§ **Extracted information**:
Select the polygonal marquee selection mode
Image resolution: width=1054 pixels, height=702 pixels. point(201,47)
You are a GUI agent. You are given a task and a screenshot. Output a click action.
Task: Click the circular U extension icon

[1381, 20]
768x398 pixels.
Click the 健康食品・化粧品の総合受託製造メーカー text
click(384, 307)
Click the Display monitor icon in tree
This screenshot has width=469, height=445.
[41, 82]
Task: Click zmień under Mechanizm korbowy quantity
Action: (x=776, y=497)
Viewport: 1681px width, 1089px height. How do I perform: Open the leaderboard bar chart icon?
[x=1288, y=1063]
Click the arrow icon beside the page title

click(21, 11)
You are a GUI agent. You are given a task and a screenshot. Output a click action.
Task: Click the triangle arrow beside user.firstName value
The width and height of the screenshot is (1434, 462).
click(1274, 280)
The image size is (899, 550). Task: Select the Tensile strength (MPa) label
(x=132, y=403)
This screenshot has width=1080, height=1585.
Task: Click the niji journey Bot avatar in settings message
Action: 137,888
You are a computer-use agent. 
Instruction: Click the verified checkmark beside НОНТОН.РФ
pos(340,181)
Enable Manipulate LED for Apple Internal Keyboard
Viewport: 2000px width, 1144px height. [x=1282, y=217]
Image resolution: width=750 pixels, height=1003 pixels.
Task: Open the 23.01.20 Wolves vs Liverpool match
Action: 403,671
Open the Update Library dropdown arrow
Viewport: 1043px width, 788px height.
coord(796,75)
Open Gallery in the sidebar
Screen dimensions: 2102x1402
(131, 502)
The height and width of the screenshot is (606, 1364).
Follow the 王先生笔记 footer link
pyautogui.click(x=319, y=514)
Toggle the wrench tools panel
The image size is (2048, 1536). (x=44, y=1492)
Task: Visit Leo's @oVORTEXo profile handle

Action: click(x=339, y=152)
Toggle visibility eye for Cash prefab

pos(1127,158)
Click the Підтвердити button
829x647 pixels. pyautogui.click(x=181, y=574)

§ **Objective**: Please count the lines in the listing above that contain the word "Select" and reply with that number alone.

§ **Answer to this task**: 2